▶ _DOCUMENT SEGMENT_
Seventy-three years after Japanese warplanes attacked the U.S. naval base at Pearl Harbor, a 94-year-old Mobile resident is still telling the story of how he survived it.
The veteran, a longtime Mobile-area man who grew up in Pass Christian, Mississippi, before moving to Mobile as a child, joined the U.S. Navy as a young man and arrived at Ford Island in Hawaii in October 1941, just weeks before the attack. He was assigned to kitchen duty in the base’s mess hall.
On the morning of December 7, 1941, he had planned to attend church services but never made it there. Japanese fighter planes descended on the naval base, and from his position near the barracks he recognized the insignia beneath the wings of the incoming aircraft. Bombs fell across the base, striking ships and buildings, while his own unit’s photographic reconnaissance planes were spared and able to get airborne to document the attack.
In the chaos that followed, he worked to help wounded sailors reach medical care, moving through debris and carrying the injured on stretchers alongside a fellow serviceman. As he carried a stretcher out of a dispensary, he heard a bomb whistling toward the building. He shouted for his partner to jump clear seconds before the bomb struck — but it failed to detonate. Family members later credited that stroke of luck with saving both of their lives.
Knocked unconscious by the blast, he came to amid wreckage and made his way to the base’s mess hall, which had been converted into a makeshift morgue. The sight of the dead overwhelmed him, and he blacked out again, waking later in his own bunk.

▶ _WHAT YOU NEED TO DO_
Write the next part of the article about the Pearl Harbor survivor, picking up right after its final sentence. The material after this point comes from a separate source.

▶ _RECORDED INFORMATION_
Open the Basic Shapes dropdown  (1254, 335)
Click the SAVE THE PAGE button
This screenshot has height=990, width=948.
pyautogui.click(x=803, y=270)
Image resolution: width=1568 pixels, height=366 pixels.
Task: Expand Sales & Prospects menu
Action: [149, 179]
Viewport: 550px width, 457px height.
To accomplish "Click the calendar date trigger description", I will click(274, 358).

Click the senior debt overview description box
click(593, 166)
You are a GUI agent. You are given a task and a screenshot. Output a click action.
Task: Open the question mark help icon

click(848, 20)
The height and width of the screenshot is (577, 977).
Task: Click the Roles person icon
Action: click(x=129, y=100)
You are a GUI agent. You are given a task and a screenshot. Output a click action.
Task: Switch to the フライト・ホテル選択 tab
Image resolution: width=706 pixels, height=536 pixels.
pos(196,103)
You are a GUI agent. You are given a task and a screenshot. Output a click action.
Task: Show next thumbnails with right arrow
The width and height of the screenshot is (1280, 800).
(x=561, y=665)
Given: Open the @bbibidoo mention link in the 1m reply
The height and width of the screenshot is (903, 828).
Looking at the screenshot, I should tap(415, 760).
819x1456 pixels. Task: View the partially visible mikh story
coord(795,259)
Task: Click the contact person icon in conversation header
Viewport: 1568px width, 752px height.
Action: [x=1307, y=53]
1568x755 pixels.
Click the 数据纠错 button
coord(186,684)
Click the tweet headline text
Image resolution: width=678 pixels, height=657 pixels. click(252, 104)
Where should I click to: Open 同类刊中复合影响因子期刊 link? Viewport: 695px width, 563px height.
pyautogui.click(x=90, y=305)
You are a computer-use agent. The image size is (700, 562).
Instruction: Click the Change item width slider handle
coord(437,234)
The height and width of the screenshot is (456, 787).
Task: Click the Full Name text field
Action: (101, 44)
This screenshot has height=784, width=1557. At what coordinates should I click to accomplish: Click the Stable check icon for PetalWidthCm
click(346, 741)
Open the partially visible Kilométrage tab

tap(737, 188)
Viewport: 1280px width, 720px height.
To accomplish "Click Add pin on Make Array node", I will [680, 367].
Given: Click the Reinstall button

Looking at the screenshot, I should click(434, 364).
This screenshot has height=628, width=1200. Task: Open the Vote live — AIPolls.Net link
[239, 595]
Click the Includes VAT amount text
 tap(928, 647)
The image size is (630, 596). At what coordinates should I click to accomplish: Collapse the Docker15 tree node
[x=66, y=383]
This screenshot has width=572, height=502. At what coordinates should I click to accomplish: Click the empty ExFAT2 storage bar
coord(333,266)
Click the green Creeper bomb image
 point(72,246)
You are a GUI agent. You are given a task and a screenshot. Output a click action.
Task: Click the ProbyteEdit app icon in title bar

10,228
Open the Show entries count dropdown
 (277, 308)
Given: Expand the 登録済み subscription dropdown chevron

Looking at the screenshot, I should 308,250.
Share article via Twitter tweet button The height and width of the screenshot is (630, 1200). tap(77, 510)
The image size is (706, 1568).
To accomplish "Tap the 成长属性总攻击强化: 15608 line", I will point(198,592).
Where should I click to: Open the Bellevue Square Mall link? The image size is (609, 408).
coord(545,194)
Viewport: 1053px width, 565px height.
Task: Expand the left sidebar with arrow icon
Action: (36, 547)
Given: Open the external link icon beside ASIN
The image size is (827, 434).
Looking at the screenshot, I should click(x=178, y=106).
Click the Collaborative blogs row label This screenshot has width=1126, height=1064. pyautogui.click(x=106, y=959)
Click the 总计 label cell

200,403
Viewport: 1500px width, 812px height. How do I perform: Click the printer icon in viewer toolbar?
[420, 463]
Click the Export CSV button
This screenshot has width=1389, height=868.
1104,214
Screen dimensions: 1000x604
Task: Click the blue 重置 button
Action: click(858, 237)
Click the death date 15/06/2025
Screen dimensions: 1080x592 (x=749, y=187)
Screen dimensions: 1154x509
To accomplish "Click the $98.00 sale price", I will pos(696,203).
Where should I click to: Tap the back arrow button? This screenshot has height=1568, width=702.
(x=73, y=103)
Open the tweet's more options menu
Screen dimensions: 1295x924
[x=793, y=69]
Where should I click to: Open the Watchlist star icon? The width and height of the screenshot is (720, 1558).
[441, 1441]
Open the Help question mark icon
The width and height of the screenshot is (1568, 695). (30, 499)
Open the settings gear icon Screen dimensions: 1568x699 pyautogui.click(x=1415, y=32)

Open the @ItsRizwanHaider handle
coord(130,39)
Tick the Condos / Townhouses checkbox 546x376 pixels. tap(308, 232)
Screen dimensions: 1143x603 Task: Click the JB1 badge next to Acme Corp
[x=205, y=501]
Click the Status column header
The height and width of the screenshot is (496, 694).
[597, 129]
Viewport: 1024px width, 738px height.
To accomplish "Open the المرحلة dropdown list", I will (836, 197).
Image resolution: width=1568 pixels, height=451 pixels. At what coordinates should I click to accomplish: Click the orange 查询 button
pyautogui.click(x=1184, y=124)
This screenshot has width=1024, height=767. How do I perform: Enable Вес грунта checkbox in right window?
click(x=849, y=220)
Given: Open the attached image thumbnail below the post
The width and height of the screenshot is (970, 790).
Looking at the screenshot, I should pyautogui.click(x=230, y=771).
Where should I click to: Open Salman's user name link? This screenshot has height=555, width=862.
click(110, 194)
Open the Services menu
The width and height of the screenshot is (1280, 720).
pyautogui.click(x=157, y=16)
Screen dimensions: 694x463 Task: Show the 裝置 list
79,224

▶ _RESULT OF THE EXERCISE_
Family members who have heard the story recount that he and another sailor, both ill at the time, had been transported to Ford Island earlier than planned aboard the aircraft carrier Lexington. Because the two men needed to reach the island in October rather than December, the Lexington missed what would have been a scheduled stop at Pearl Harbor on the morning of the attack, sparing the carrier from the bombing that sank or damaged much of the Pacific fleet.
The attack killed more than 2,000 Americans and thrust the United States into World War II. The Mobile veteran remained stationed in Hawaii for roughly three more years before serving in various posts around the world during a Navy career that spanned about two decades.
Now in his 90s, he lives in Mobile, where he recently celebrated another birthday. He spends his time on gardening and housework, and family say he remains proud of his service. Decades after the attack that nearly killed him, he still describes his gratitude simply: that America remains, in his words, the greatest country in the world, and that he is glad to have been part of defending it.
Stories like his are becoming rarer each year as the generation that lived through Pearl Harbor and World War II grows smaller. Local historians and veterans’ organizations in the Mobile area continue to document these firsthand accounts before they are lost to time.